As Senator Moynihan made clear in his introductory remarks, many people would never donate papers if some restrictions were not permitted and many lawyers do not see these restrictions as disqualifying for gift and estate charitable contributions. But since some lawyers do perceive a problem, this bill would clarify the issue that qualifying rights for the charitable tax law would include the right to control access to the materials for a period of time not to exceed 25 years after the death of the person who created the materials. Letters of support are needed for S. 217. They should be sent to the leadership of the Senate Finance Committee—Senator William Roth (R-Del. ), chair, and Senator Daniel Patrick Moynihan, the ranking minority member. The address is Senate Finance Committee, 219 Senate Dirksen Office Building, U.S. Senate, Washington, DC 20510.

Update on Database Copyright Protection Legislation

Before the August recess the House Commerce Committee approved a slightly modified version of H.R.1858, the Consumer and Investor Access to Information Act of 1999, a copyright bill that deals with databases.
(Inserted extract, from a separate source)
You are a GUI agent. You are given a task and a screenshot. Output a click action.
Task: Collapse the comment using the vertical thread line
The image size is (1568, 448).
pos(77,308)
Scholars and librarians have strongly supported H.R. 1858 because it provides the needed balance between the interests of database producers and "fair use" access by users. The bill protects the publishers who add value to the databases and promotes access to factual information that is in the public domain. The revised version makes clear that "fair use" will apply to court opinions, statutes, codes, and other legal documents.

In May the House Judiciary Committee approved H.R. 354, the Collections of Information Antipiracy Act, which many in the scholarly community view as overly protective of database producers and as limiting legitimate access to factual information and databases that are in the public domain. The House Commerce Committee and the House Judiciary Committee hope to develop a compromise bill that will be acceptable to all parties concerned.